The shrimp will be done before the pot starts to boil. They will be an opaque white with some pink and bright red accents.
Move them to a bowl filled with cold water and ice cubes.
Once cool, peel and pat dry.
Chop the shrimp into small pieces and mix in lemon zest, ½ tsp black pepper and 1 cup of the black bean salsa.
Add ½ cup of cheese and mix. Set aside.
Enchiladas:
Pulse the tomatillos in the food processor for a minute.
Add to the food processor the scallions, garlic, jalapeno, green chiles, cilantro, ½ tsp salt and ¼ tsp black pepper.
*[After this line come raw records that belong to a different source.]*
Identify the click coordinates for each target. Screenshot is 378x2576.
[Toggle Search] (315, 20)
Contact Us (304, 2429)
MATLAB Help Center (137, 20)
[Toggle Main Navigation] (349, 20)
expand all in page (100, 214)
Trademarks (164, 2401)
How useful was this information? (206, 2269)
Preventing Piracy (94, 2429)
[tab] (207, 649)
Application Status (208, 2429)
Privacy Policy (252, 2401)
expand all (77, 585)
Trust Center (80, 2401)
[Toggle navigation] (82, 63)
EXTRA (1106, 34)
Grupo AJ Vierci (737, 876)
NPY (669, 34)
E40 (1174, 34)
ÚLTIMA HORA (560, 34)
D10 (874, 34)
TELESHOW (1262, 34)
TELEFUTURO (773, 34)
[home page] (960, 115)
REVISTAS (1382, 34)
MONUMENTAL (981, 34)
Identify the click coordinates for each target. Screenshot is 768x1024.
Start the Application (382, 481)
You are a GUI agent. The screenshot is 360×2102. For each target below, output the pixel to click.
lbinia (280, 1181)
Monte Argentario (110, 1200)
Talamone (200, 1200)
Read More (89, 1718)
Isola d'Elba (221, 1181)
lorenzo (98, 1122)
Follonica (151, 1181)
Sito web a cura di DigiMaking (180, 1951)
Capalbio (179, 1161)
Pulse until incorporated.
Add the mixture from the food processor to a bowl and stir in the beans and corn.
Coat 2 large, shallow casserole dishes with nonstick cooking spray.
Cut the flat breads in half and then again in half; you will have 4 - 5 inch size tortillas for each bread.
Spread ¼ cup of the shrimp mixture in the center of the tortilla, fold one side over and roll the tortilla around the filling and place them seam side down in the casserole dish.
Sprinkle 2 cups of shredded cheese over the tops of the tortillas.
Cover the pan loosely with aluminum foil.
Do Ahead Tip: At this point you can keep them in the refrigerator until you are ready to bake them. Take them out for 20 minutes to sit on the counter before you put them into the oven.
If continuing the cooking process: Bake for 12-15 minutes with the foil then remove and bake until the cheese is bubbly for another 10 minutes.
Serve 2 enchiladas on top of Spanish rice or Mexican cauliflower rice. Top each with the black bean salsa, avocado and sour cream.